Work order — The lines to copy from the data below are those that hold the string "agent".

※

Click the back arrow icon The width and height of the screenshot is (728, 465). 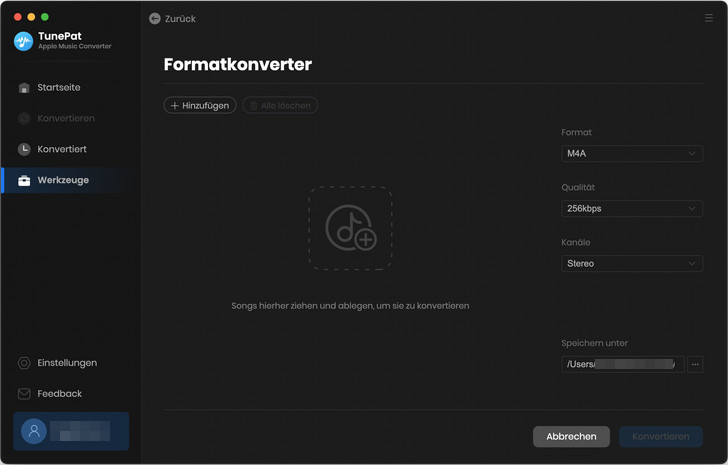pos(155,18)
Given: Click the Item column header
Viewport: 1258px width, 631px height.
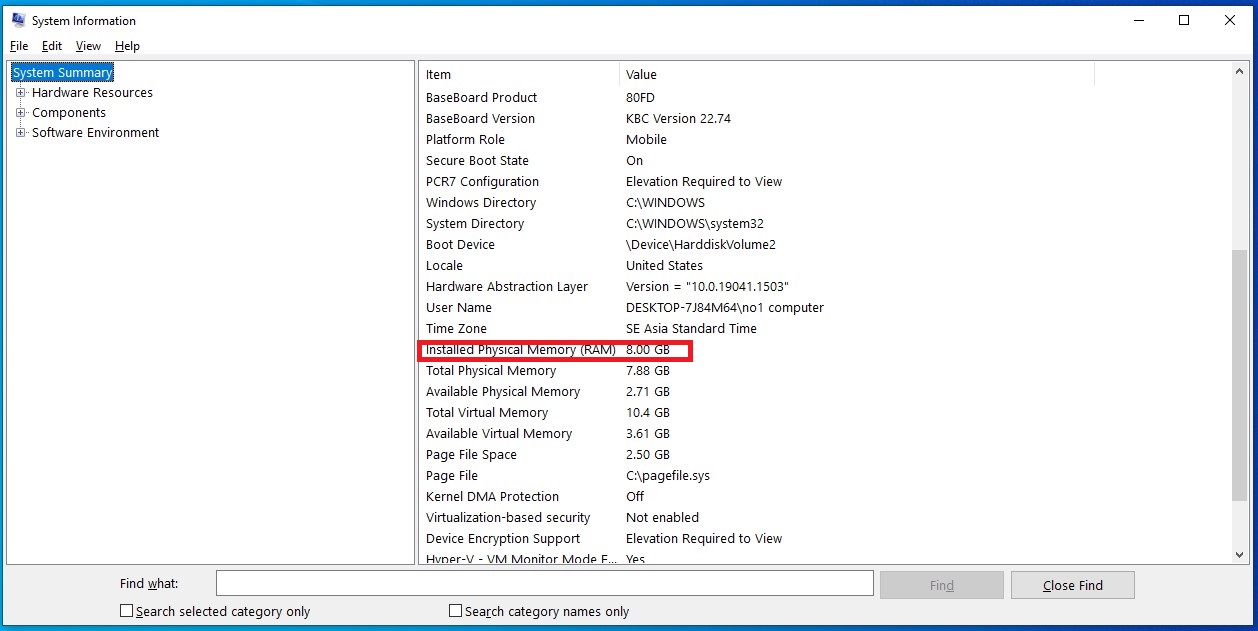Looking at the screenshot, I should pos(518,75).
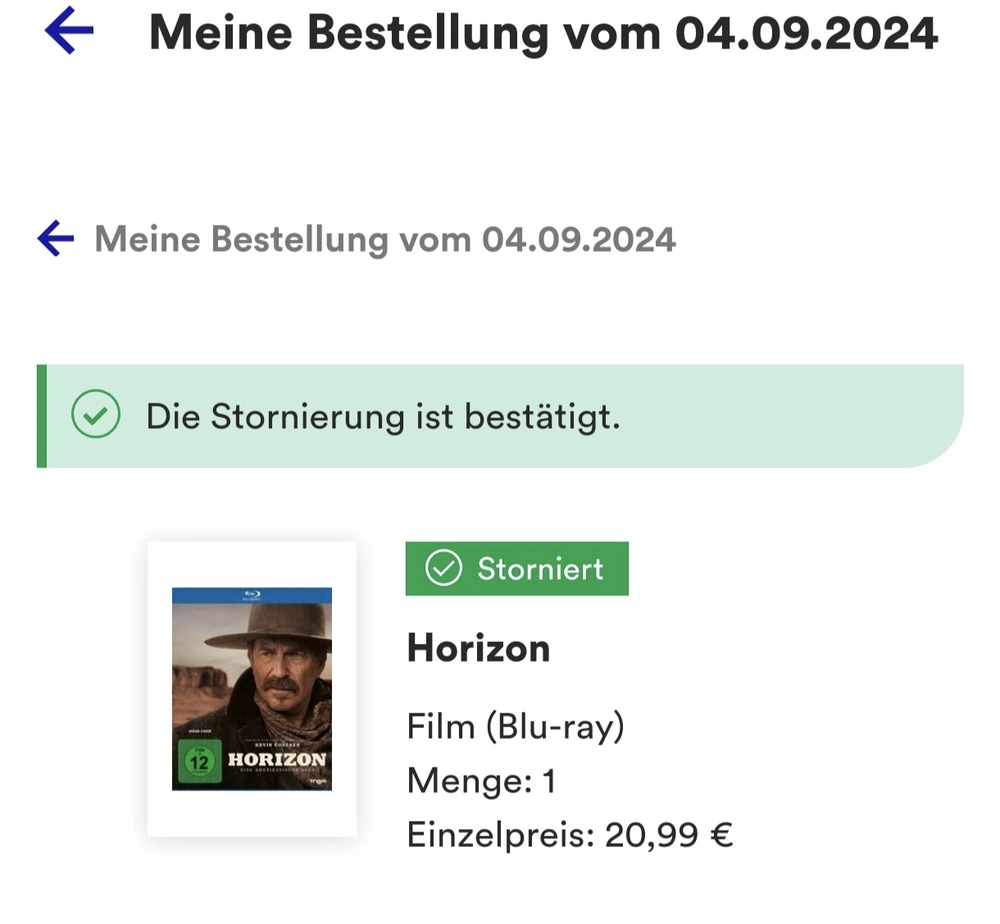Open the Horizon Blu-ray product thumbnail
Screen dimensions: 1000x924
252,690
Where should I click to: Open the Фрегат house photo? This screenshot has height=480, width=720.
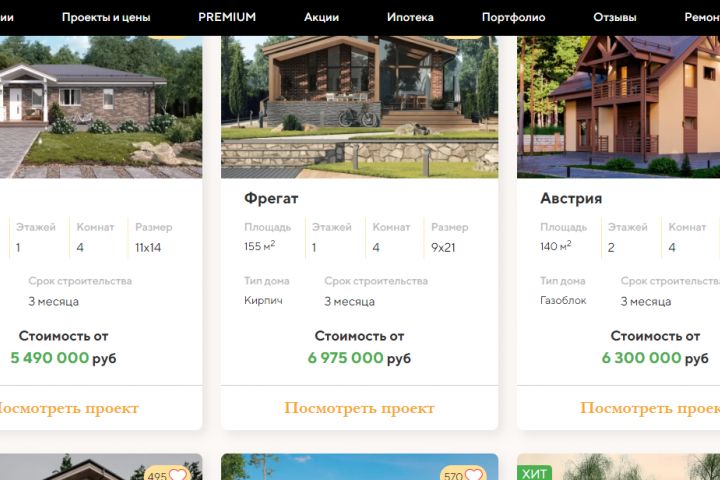(x=360, y=107)
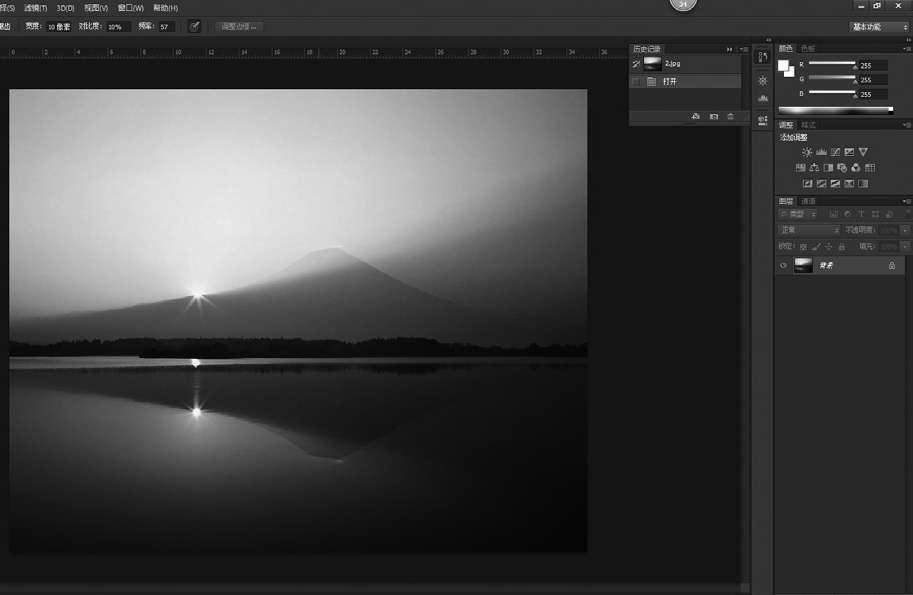Create new snapshot with the History camera icon
The width and height of the screenshot is (913, 595).
[x=713, y=117]
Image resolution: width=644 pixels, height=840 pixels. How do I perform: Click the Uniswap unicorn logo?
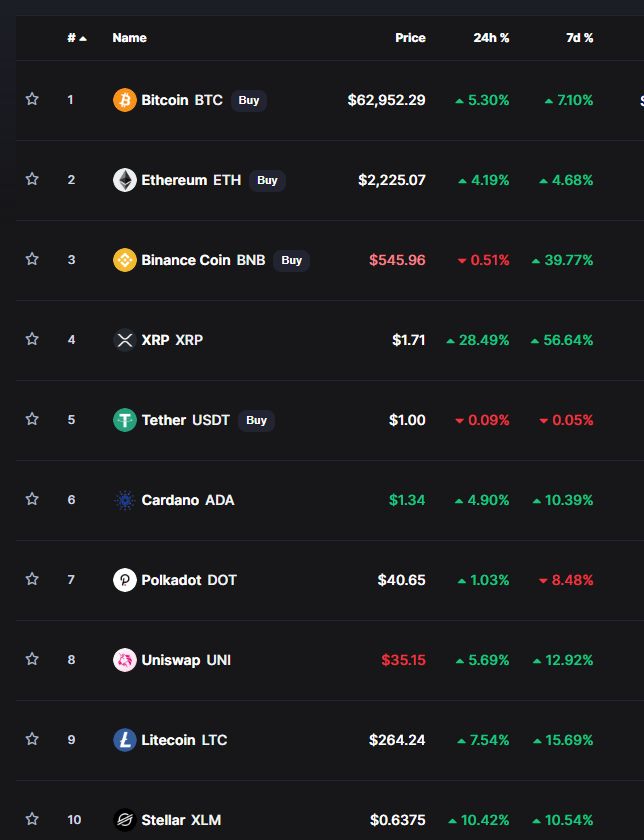point(124,660)
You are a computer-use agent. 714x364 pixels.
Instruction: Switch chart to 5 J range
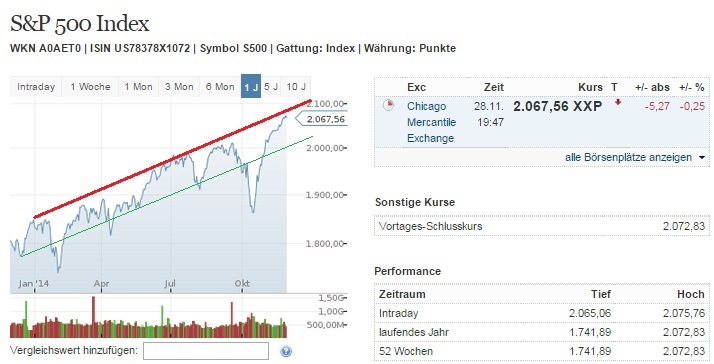[271, 87]
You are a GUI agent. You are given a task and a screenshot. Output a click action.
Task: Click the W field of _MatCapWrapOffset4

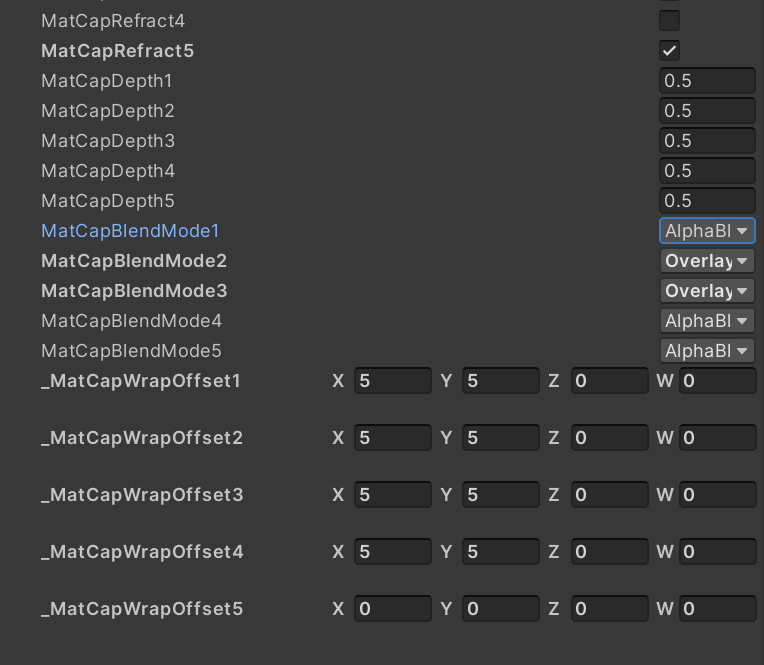717,552
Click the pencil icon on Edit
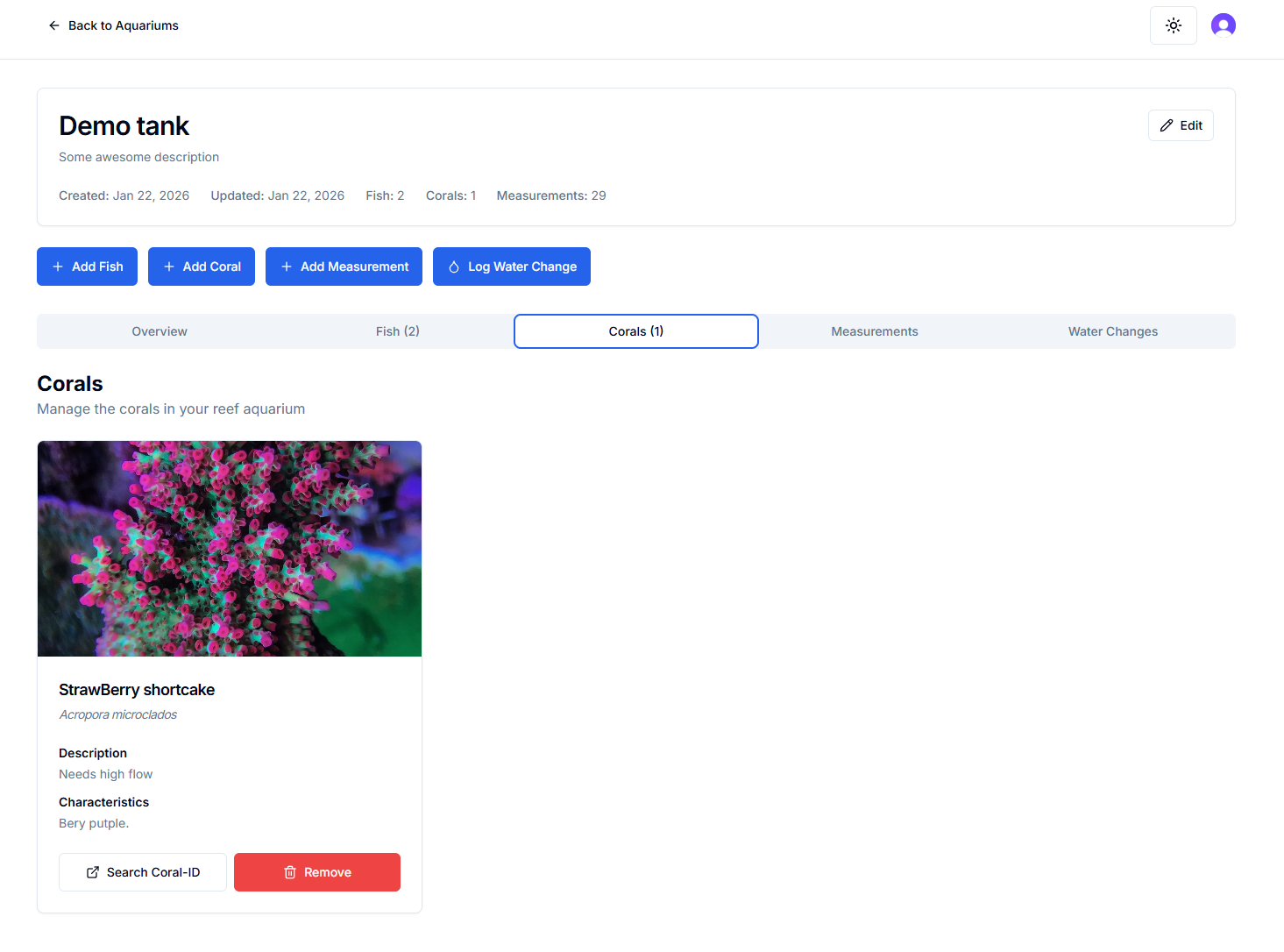 coord(1166,125)
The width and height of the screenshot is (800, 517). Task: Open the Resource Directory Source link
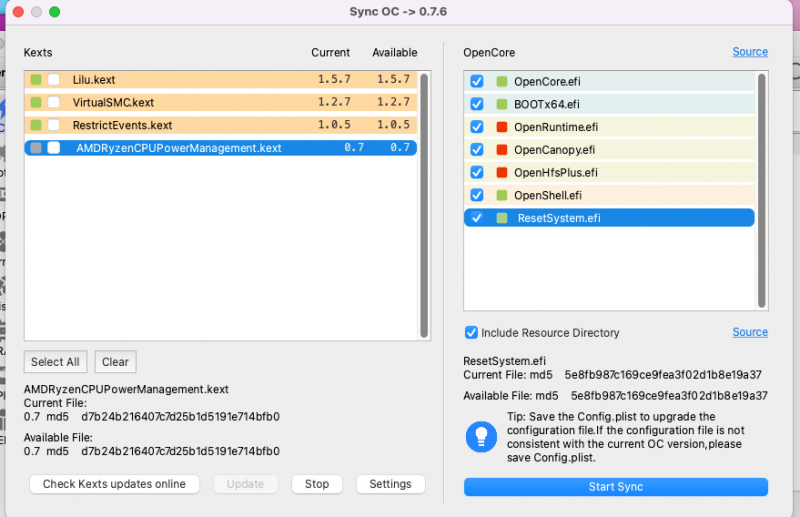point(750,332)
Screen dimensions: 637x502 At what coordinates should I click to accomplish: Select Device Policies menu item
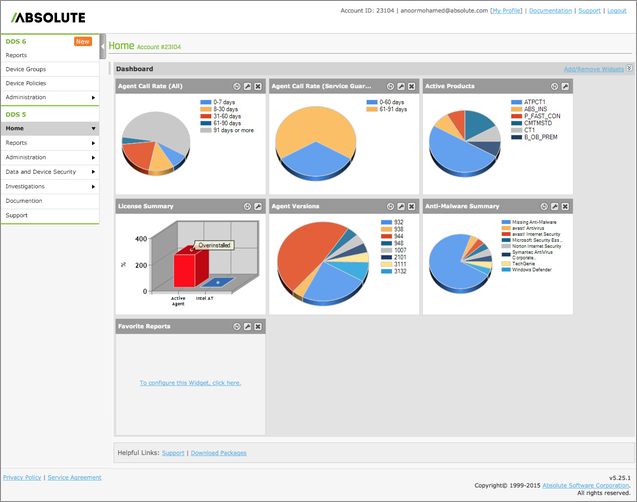click(26, 83)
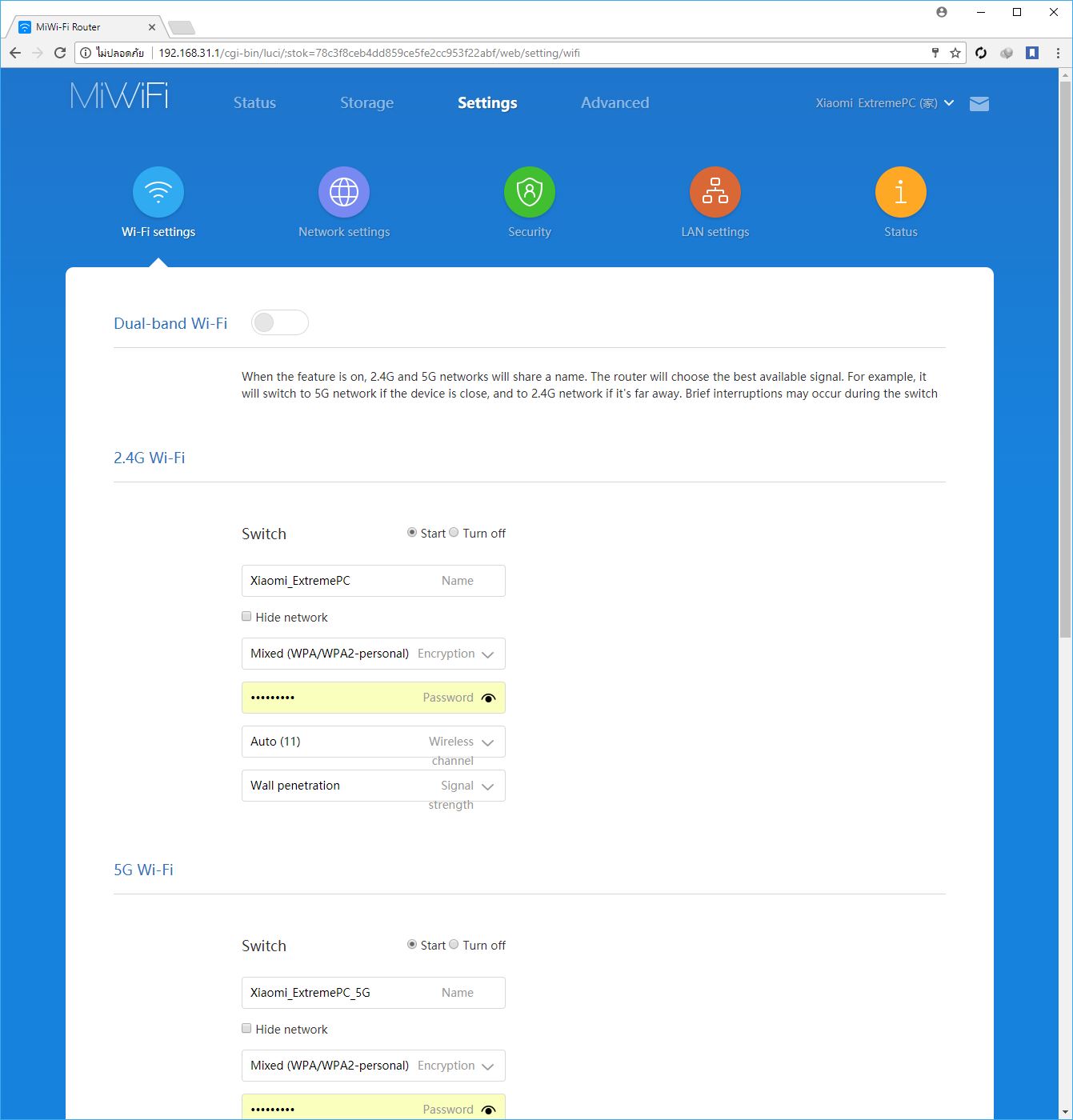Open the Wi-Fi settings icon
This screenshot has width=1073, height=1120.
(158, 192)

※

Exercise output —
You are a computer-use agent. 714x364 pixels.
You are a GUI agent. You are given a task and a screenshot. Output a click action.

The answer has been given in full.